TASK INSTRUCTIONS:
Gather every line below that contains the string "header", treating uppercase and lowercase letters as different.

PROVIDED ENTRIES:

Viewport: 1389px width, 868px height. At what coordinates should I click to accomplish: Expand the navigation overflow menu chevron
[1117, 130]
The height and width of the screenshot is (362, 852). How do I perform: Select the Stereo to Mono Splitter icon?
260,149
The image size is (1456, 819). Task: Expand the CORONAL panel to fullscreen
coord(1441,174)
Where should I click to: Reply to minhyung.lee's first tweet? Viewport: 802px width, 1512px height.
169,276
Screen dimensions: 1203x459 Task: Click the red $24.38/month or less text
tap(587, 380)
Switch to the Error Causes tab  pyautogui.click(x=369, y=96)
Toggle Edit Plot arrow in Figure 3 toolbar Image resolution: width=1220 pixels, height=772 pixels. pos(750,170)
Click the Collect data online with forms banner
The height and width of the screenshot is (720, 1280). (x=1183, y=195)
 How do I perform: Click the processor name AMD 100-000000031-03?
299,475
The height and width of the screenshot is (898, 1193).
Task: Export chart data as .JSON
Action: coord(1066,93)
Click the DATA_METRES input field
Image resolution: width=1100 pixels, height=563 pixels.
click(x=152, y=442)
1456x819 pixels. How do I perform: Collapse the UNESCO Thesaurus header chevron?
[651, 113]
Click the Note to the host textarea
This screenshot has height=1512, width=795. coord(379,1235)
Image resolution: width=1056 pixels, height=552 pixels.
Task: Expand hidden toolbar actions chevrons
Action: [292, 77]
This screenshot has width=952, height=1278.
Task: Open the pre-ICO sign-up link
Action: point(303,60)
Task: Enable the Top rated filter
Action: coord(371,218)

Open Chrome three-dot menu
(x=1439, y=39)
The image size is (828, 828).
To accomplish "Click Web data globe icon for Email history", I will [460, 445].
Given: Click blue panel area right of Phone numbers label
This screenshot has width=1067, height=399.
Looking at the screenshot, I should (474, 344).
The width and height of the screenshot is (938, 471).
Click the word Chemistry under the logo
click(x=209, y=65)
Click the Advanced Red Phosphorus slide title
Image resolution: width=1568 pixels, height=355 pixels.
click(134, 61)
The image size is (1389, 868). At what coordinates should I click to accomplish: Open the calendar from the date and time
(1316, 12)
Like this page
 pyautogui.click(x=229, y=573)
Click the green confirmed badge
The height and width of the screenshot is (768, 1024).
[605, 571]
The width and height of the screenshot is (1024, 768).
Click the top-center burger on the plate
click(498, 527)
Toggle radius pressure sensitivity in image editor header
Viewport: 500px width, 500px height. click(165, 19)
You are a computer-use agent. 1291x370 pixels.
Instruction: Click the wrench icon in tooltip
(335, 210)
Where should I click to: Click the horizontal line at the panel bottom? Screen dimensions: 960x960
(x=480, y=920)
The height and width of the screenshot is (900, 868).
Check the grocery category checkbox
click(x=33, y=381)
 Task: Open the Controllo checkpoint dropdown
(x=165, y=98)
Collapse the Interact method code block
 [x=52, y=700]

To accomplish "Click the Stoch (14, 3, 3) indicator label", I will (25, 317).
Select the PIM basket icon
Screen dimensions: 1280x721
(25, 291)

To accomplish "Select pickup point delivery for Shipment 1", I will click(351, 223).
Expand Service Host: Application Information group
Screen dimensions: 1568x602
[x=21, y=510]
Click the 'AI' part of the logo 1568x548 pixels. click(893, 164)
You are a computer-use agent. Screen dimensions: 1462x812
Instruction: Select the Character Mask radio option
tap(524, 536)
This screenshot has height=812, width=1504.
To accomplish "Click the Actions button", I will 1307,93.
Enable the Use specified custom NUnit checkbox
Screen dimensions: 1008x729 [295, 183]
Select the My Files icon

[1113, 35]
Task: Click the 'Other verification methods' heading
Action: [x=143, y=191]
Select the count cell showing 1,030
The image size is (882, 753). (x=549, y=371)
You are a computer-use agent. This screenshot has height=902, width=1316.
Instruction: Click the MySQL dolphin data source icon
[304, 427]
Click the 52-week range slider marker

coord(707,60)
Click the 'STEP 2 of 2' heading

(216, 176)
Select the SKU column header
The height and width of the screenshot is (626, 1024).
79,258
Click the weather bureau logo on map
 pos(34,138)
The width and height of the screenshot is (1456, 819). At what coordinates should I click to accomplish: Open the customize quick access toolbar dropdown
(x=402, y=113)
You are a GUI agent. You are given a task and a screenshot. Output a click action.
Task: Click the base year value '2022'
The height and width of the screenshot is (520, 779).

OUTPUT OF THE TASK:
1456x819 pixels. How do I perform: Collapse the UNESCO Thesaurus header chevron?
Toggle radius pressure sensitivity in image editor header
Select the SKU column header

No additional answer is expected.